Exercise
Would you print, word for word, only the lines running from the line with "Task: Toggle the" to the last line of the entries, without the pictures?

Source information
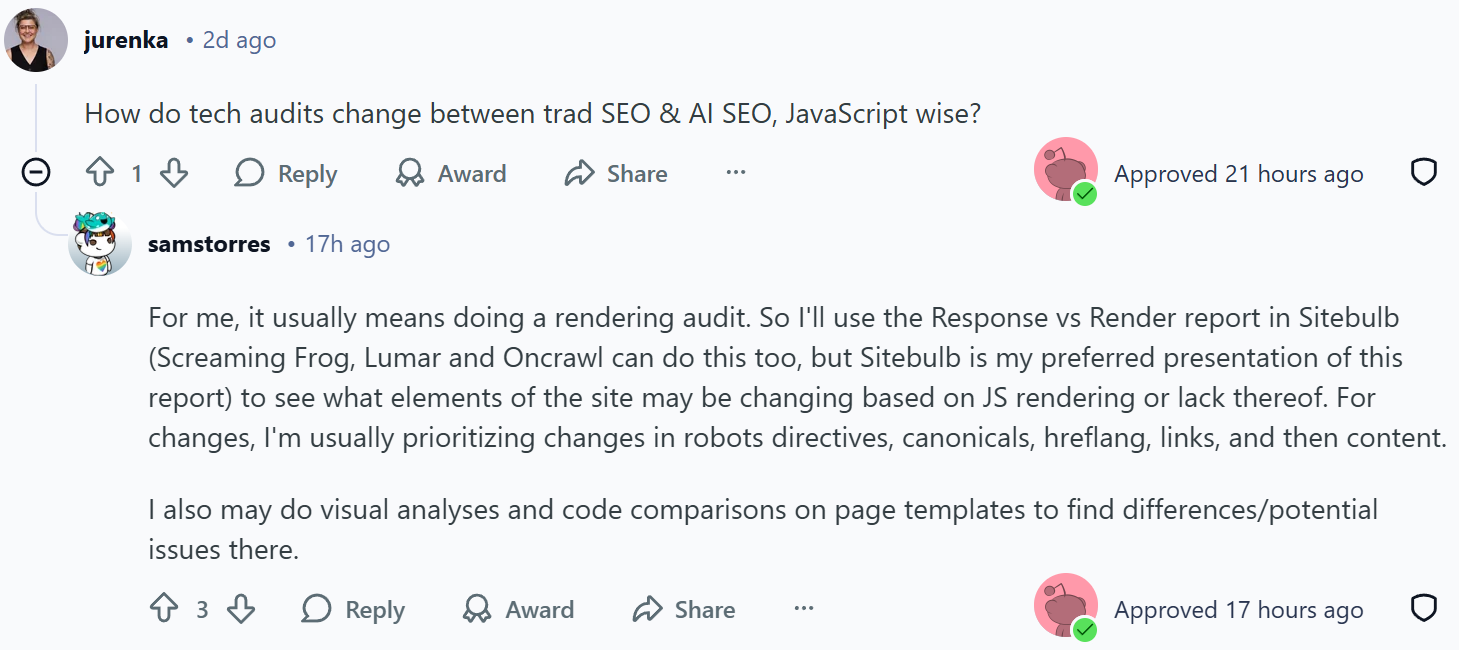The image size is (1459, 650).
Task: Click the Award icon on jurenka's comment
Action: (x=410, y=174)
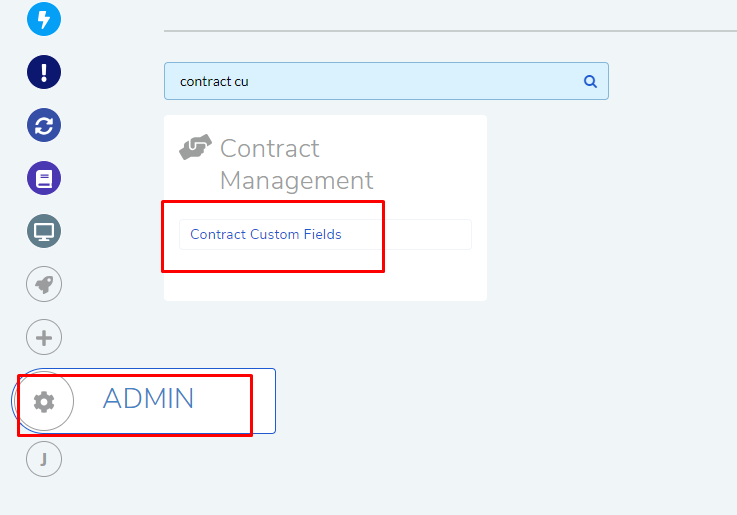Image resolution: width=737 pixels, height=515 pixels.
Task: Click the gear Admin icon
Action: tap(44, 402)
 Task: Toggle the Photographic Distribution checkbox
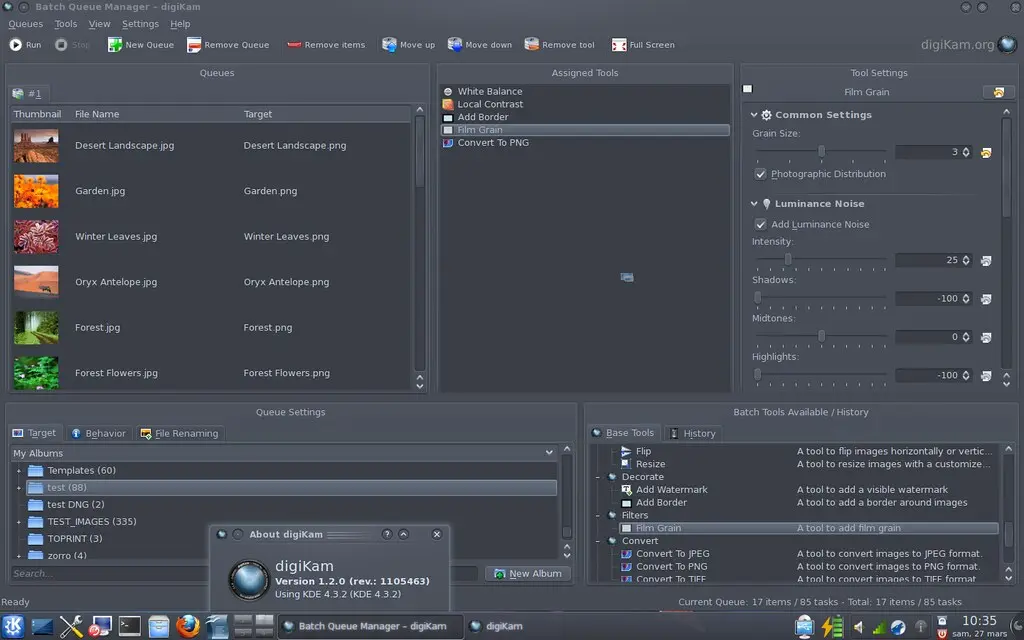761,174
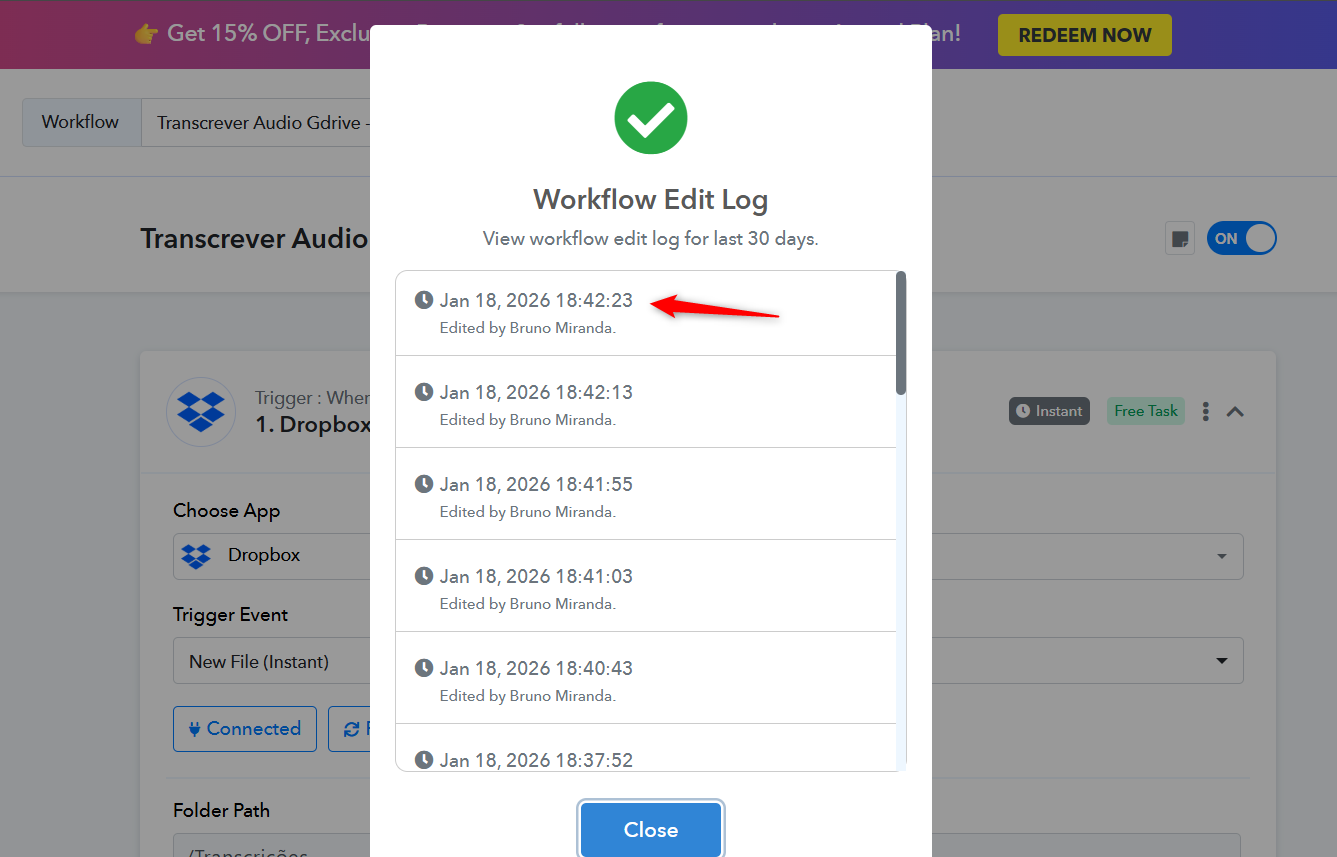This screenshot has height=857, width=1337.
Task: Expand the Trigger Event dropdown arrow
Action: (1221, 661)
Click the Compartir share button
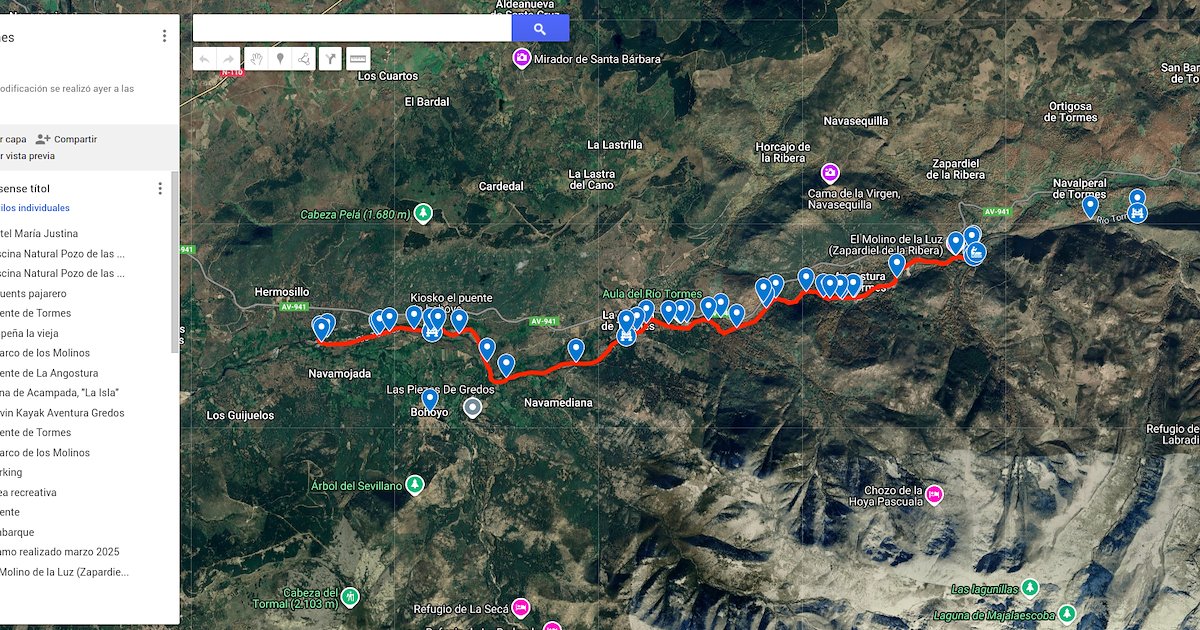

Output of the exercise
 Task: Toggle the Photographic Distribution checkbox
761,174
This screenshot has height=857, width=1337.
Task: Expand the Trigger Event dropdown arrow
Action: (1221, 661)
Click the Compartir share button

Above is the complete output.